RECORD EXCERPTS
--------------------
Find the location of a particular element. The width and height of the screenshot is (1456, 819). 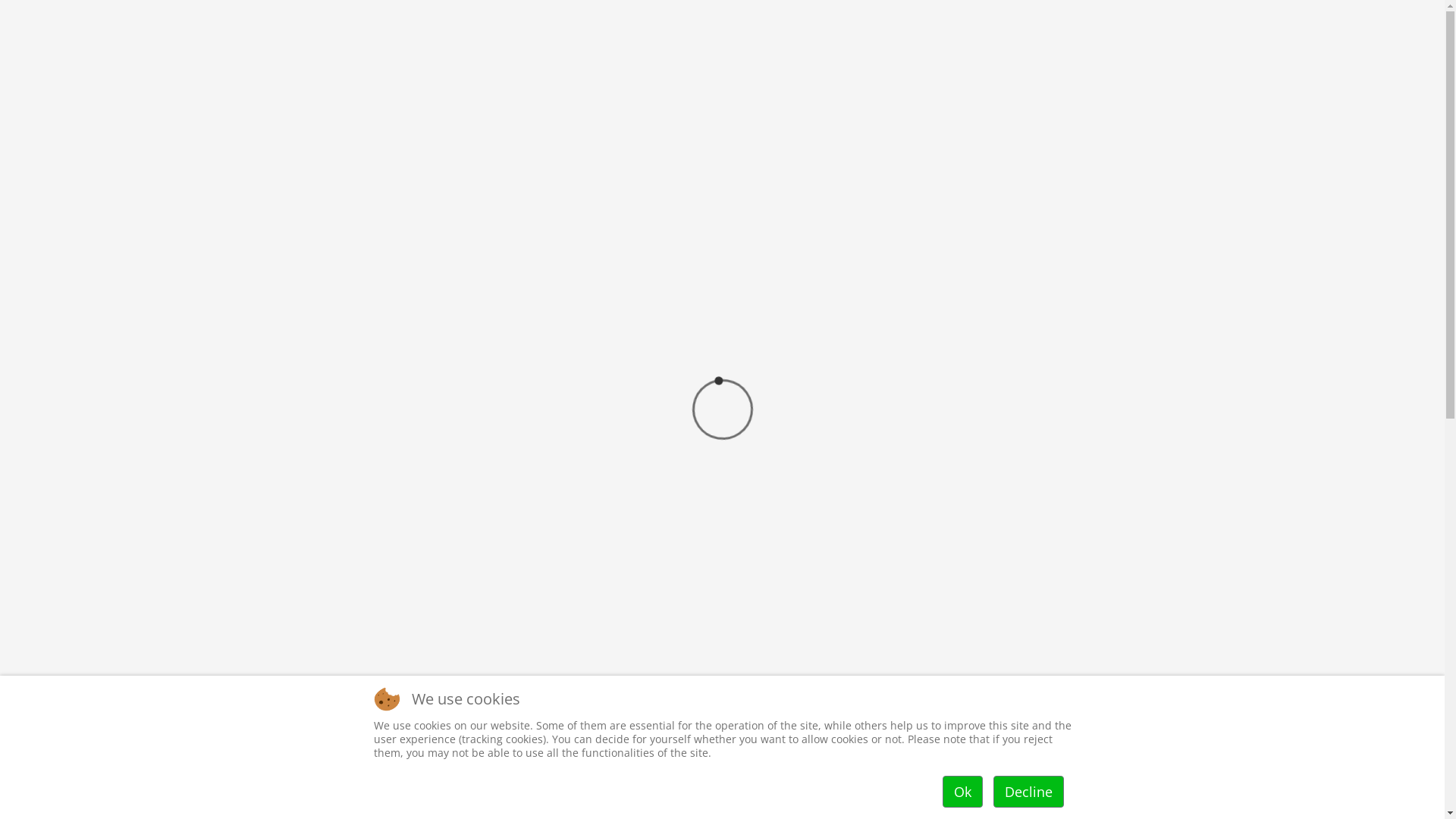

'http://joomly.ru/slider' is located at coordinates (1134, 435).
--------------------
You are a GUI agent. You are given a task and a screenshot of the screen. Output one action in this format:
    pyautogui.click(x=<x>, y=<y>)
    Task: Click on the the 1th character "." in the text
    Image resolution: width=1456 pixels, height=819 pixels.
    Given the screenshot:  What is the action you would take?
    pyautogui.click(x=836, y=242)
--------------------
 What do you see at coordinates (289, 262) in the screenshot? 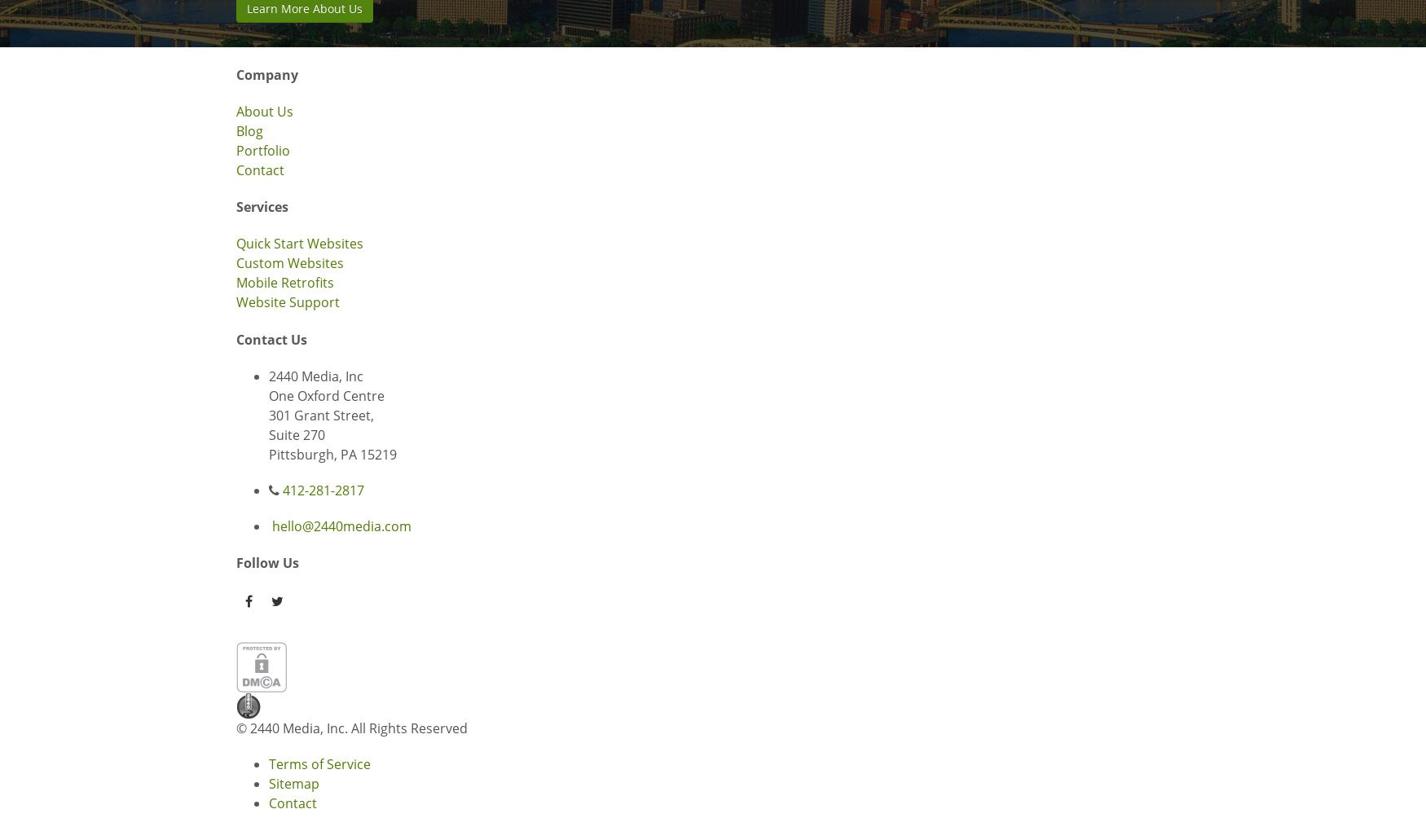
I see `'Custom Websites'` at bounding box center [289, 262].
--------------------
WHAT YOU WILL DO
Echo the data between the line containing "Find the location" and the line containing "coordinates (1134, 435).", inclusive, without the pictures.

COMPLETED TASK
Find the location of a particular element. The width and height of the screenshot is (1456, 819). 

'http://joomly.ru/slider' is located at coordinates (1134, 435).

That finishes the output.